Toujours dans des environnements mixtes sablo-graveleux, dans des sillons isolés, des sédiments plus grossiers sont mis à jour mais présentent une accumulation de sédiments fins (Birchenough et al., 2010). Des accumulations de sables ridés (Figure 12) ont été également observées dans ce type d’environnement mixte (Davies et Hitchcock, 1992; Kenny et Rees, 1996; Le Bot et al., 2010).

Une synthèse bibliographique sur les temps de restauration a permis de proposer des temps moyens (Foden et al., 2009) par paysage sous-marin (Connor et al., 2006). Cette synthèse confirme que ce temps de restauration est dépendant de l’environnement, à savoir la profondeur d’eau, les courants tidaux et le substrat (Figure 13).
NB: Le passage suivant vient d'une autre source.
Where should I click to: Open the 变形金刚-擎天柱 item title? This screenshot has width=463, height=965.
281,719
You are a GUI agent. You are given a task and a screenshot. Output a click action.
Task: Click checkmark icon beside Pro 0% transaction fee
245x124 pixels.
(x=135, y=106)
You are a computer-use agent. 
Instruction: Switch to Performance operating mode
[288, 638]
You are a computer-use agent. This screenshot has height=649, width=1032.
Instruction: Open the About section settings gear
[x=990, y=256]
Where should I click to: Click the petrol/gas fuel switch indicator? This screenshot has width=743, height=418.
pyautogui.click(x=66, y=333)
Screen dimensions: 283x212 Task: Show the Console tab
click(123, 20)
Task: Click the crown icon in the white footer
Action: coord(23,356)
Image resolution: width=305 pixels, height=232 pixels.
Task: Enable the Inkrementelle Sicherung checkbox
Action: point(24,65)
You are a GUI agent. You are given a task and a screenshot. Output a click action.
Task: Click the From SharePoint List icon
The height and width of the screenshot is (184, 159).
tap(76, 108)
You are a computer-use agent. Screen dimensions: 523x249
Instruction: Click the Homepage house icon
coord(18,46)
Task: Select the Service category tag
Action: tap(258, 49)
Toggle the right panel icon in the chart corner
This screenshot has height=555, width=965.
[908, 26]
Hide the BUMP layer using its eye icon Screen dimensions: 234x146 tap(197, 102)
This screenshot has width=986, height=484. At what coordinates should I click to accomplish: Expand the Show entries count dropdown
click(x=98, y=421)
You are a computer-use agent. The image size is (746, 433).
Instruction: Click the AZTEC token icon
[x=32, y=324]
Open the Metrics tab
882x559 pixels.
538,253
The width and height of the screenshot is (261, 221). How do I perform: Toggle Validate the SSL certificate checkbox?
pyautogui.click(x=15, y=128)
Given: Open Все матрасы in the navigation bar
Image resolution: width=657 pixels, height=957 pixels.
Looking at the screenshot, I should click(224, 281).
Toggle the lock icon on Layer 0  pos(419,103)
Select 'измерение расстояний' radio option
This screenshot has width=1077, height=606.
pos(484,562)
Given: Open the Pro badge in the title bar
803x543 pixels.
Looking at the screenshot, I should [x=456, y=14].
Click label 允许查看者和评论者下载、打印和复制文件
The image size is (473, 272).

Les temps de restauration physique seront les plus élevés de l’ordre de la 20ne d’années pour des environnements situés entre la côte et la limite d’action des vagues de tempête (LAVT), constitués de sédiments grossiers et soumis à des courants modérées. Pour le même type d’environnement mais avec des sédiments mixtes, les temps de restauration sont en moyenne compris entre 10-12 ans.

Figure 13 : Synthèse des temps de restauration étudié en fonction du milieu étudié (traduit d’après Foden et al., 2009).